2. On March 19, 2021, the reporting person contributed 50,000 shares of TDOC common stock to the Jason N. Gorevic Grantor Retained Annuity Trust for the benefit of himself. Upon termination of the trust on June 6, 2022, 50,000 shares were previously distributed to the reporting person and continue to be reported in this Form 4 as directly owned.
3. Shares sold to cover the tax withholding obligation in respect of vesting of the reporting person's restricted stock unit awards.
4. Performance stock units convert to shares of TDOC common stock on a one-for-one basis.
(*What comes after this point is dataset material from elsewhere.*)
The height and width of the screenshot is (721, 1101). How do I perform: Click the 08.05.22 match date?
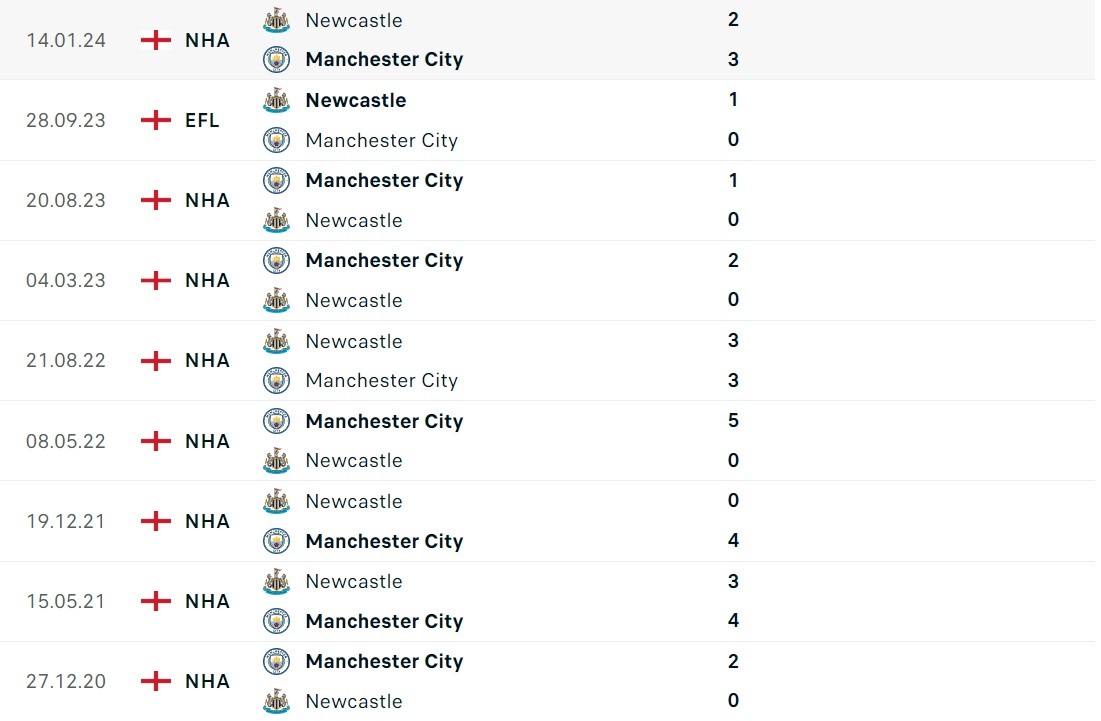[66, 441]
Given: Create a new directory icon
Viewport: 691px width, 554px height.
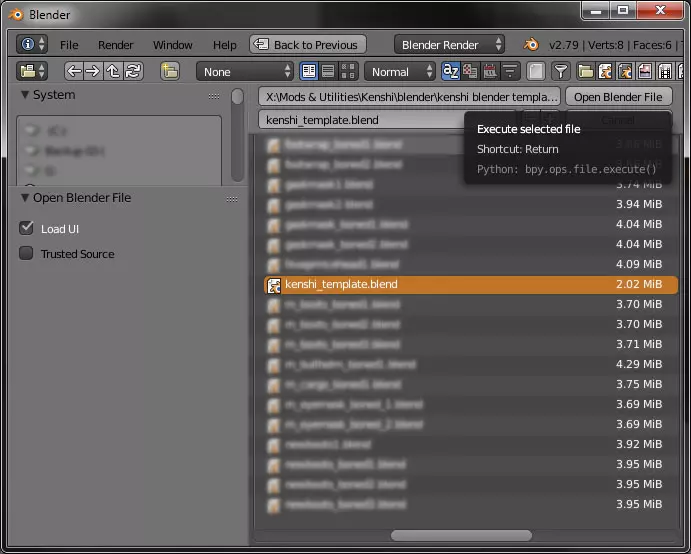Looking at the screenshot, I should click(x=170, y=71).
5. On March 1, 2022, the reporting person was granted 67,376 restricted stock units, vesting one-third on the first anniversary of the grant date, with the remainder vesting in eight substantially equal quarterly installments thereafter.
6. On March 2, 2020, the reporting person was granted 27,311 restricted stock units, vesting in three substantially equal annual installments beginning on the first anniversary of the grant date.
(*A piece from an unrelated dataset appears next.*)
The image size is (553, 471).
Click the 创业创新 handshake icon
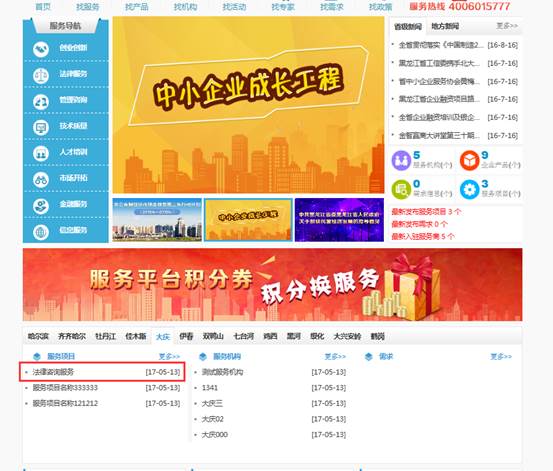41,49
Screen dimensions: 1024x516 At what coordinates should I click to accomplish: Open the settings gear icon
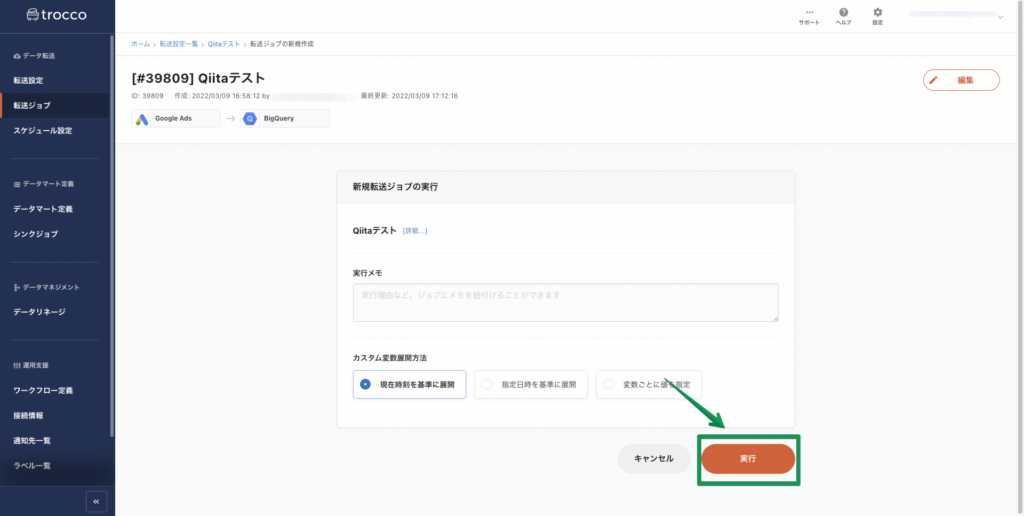(877, 13)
7. On March 2, 2021, the reporting person earned 46,430 performance stock units, vesting in three substantially equal annual installments beginning on March 2, 2021
8. On March 2, 2022, the reporting person earned 7,784 performance stock units, vesting in two substantially equal annual installments beginning on March 2, 2022.
9. On March 2, 2021, the reporting person was granted 22,944 restricted stock units, vesting in three substantially equal annual installments beginning on the first anniversary of the grant date.
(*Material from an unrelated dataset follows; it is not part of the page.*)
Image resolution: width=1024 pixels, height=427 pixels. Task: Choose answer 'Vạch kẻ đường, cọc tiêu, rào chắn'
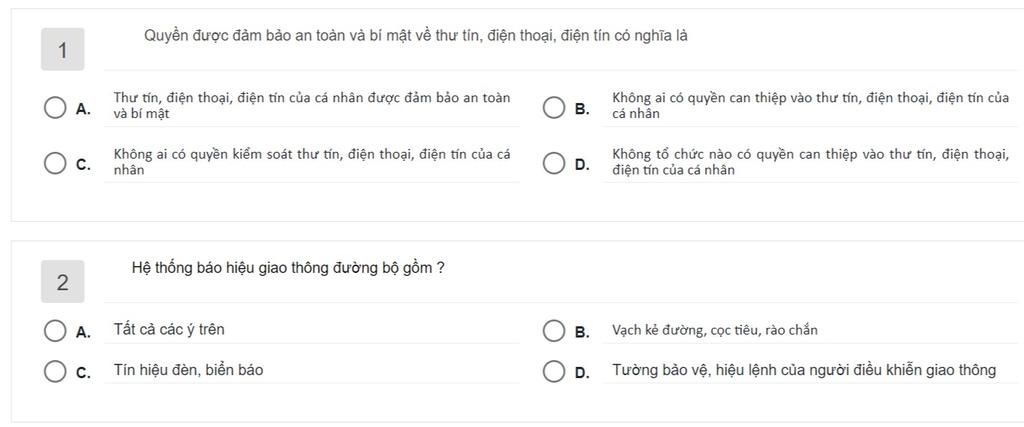coord(714,330)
10. On March 2, 2022, the reporting person earned 17,346 performance stock units, vesting in three substantially equal annual installments beginning on March 2, 2022.
11. Each performance stock unit represents a contingent right to receive one share of TDOC common stock.
12. Performance award amount determined based on metrics in respect of the issuer's financial results over a two-year performance period ending in 2022.
13. The performance stock units vest in two substantially equal annual installments beginning on March 2, 2023.
14. On March 2, 2023, the reporting person earned 5,828 performance stock units, vesting in two substantially equal annual installments beginning on March 2, 2023.
/s/ Adam C. Vandervoort, Attorney-in-Fact 03/03/2023
** Signature of Reporting Person Date
Reminder: Report on a separate line for each class of securities beneficially owned directly or indirectly.
* If the form is filed by more than one reporting person, see Instruction 4 (b)(v).
** Intentional misstatements or omissions of facts constitute Federal Criminal Violations See 18 U.S.C. 1001 and 15 U.S.C. 78ff(a).